Now, more people are coming to community events to donate that life saving gift.
Dozens of people came to a blood drive in South Charleston to celebrate the life of a woman known to most there as Maw Maw.
“She is such a wonderful woman that we are always being asked can we give blood for her,” said Siobhan Gerhart, one of the organizers. “So to do this in her honor is something that she is so excited about.”
“Maw Maw” whose name is Ellen Ferrell is in hospice at the end stages of a disease known as MDS, a form of blood cancer. The blood donated at Wednesday’s event won’t go to her but will help others.
At the height of COVID-19 many community driven donation events weren’t possible. That made it difficult to meet the demand for donated blood.

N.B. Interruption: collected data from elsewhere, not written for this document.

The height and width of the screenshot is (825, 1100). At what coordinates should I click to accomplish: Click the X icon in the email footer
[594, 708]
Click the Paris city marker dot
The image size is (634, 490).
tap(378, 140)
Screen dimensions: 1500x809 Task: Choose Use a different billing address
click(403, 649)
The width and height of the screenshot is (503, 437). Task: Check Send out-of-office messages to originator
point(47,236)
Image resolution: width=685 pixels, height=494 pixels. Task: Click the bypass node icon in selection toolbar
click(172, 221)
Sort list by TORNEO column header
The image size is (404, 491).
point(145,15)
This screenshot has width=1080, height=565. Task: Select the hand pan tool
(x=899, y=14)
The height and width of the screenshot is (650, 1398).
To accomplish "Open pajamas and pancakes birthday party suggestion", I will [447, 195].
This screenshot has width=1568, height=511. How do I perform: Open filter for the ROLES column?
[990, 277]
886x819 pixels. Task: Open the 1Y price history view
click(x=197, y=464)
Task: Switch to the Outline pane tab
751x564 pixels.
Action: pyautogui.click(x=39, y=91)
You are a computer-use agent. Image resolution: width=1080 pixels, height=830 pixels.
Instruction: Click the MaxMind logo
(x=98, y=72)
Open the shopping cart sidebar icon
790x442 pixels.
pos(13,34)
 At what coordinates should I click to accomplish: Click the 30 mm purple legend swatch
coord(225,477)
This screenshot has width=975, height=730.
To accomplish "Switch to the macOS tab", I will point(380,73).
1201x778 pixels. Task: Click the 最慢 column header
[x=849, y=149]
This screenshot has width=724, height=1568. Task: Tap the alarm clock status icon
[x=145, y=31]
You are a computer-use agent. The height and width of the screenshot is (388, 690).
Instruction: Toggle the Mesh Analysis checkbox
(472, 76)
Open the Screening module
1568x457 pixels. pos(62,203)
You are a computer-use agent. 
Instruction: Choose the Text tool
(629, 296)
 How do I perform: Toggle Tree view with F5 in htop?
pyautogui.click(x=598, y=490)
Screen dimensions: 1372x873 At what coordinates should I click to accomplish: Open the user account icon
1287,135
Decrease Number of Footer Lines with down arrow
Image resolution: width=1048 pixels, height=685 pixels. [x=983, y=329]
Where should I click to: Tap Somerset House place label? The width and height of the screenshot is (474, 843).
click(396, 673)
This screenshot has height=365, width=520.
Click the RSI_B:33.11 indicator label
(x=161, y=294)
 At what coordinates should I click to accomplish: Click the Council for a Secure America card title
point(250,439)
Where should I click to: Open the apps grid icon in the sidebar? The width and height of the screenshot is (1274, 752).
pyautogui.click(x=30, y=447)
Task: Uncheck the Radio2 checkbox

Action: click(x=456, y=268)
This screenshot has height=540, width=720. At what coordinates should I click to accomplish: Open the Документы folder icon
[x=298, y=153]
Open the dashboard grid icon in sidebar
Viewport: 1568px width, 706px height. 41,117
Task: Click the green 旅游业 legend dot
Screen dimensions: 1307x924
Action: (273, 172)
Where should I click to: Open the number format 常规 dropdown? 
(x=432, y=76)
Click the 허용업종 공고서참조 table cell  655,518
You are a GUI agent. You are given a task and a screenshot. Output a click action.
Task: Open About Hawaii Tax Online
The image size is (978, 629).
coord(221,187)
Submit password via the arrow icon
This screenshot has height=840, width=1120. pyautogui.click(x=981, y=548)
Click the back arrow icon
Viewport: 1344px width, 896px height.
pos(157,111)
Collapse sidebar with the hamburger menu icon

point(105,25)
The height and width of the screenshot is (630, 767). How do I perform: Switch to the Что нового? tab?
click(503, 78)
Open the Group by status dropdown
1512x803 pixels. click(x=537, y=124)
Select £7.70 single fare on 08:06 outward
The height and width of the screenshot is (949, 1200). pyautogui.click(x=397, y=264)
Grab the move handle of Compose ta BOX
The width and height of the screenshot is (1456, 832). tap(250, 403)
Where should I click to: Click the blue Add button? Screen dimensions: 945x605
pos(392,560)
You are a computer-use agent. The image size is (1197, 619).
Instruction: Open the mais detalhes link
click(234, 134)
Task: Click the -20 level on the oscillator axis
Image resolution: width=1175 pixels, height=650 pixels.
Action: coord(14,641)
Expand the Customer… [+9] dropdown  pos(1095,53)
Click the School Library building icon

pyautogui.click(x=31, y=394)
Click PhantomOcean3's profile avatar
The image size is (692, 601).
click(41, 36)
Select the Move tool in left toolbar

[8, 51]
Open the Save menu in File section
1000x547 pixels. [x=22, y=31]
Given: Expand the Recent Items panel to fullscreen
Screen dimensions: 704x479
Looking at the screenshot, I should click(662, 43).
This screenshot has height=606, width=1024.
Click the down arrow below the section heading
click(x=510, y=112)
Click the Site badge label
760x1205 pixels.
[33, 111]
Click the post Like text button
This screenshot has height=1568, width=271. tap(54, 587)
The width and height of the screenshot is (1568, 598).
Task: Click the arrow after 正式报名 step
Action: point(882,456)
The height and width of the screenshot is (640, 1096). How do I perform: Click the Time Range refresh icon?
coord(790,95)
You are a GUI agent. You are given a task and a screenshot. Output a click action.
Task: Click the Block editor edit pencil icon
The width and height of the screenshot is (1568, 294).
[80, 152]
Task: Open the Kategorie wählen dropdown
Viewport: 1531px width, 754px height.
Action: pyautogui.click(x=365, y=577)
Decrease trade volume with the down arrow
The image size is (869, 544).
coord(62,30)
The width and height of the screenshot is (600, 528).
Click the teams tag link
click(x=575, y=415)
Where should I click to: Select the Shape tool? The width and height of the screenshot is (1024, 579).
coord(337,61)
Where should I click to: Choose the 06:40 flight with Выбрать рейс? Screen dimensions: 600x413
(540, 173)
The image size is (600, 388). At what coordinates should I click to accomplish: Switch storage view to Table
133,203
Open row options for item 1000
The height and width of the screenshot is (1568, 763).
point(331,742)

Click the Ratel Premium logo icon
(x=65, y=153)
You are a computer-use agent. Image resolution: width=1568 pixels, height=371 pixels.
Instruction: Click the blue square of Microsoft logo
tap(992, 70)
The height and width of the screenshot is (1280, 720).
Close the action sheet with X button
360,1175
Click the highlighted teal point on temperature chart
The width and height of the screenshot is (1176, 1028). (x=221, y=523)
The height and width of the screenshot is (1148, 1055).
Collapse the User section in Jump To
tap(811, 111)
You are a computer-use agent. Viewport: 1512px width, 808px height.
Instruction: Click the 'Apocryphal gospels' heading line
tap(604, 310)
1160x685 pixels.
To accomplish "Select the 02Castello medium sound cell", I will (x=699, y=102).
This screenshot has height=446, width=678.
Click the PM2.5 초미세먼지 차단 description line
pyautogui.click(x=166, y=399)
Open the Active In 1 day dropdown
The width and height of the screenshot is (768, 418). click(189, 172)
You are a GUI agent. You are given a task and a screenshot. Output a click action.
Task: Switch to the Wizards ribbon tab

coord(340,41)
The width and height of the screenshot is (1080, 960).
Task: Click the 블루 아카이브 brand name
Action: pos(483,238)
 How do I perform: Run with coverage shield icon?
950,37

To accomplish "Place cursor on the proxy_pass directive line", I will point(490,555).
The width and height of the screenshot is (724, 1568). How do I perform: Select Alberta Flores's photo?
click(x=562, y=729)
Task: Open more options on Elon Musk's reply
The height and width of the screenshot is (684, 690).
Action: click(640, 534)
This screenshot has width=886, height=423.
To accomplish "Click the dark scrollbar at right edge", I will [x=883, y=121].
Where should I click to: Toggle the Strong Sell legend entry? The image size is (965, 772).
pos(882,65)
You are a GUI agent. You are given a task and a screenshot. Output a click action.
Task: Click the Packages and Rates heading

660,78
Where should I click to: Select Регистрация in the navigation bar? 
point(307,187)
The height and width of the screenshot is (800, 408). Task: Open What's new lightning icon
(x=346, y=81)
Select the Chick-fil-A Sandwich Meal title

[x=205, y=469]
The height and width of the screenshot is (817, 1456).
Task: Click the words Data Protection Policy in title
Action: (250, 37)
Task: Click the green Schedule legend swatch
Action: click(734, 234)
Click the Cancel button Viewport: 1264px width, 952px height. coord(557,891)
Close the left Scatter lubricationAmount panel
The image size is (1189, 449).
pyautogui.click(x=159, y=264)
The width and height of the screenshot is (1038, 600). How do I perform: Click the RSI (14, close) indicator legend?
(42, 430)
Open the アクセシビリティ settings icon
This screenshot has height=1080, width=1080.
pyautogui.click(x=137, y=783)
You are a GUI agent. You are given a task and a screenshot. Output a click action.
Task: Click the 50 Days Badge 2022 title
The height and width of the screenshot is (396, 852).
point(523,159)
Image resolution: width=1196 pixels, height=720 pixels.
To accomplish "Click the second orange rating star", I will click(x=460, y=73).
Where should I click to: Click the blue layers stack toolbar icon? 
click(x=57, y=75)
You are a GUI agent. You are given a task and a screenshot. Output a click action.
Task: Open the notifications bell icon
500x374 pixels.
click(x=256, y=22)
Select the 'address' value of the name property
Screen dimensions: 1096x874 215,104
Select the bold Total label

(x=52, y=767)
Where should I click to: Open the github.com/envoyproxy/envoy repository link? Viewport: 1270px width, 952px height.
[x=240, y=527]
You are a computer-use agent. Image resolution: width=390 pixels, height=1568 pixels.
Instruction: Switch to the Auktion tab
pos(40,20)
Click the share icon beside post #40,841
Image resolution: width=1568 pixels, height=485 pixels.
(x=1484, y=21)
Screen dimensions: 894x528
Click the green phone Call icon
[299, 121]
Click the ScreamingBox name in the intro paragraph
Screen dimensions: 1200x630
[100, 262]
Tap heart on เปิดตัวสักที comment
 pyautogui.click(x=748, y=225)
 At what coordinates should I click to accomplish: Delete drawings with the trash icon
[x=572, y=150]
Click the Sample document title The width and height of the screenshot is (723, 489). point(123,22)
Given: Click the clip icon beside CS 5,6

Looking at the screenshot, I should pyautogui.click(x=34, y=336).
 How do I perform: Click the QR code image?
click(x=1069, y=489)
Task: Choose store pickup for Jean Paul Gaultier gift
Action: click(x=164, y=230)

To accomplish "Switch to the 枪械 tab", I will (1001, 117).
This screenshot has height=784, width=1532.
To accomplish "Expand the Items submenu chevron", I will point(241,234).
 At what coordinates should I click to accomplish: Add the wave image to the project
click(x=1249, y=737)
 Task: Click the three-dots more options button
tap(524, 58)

“A lot of our donations, 80% of them come from volunteer run blood drives in communities including at schools and other locations that were sometimes closed down to the public,” explained Erica Mani, Chief Executive Officer at American Red Cross West Virginia. “So now we are seeing more drives.”
Now that people are getting vaccinated part of the check in process when people come to donate will include answering questions about the COVID vaccine.
“If you are coming to donate blood please know that you can donate with most vaccines. But we want to be sure that we know the manufacture of the vaccine that has been given to you so that will be a question that it is important to know the answer. If you don’t know what vaccine you received then there may be a deferral period for 2 weeks which otherwise wouldn’t be necessary,” Mani said.
And as they get back to having volunteer events like the the one honoring Maw Maw more people are thankful to be able to help others in their time of need.
“They are willing to give back a piece of them to support her and all of the other lives that the blood donations will give,” Gerhart said.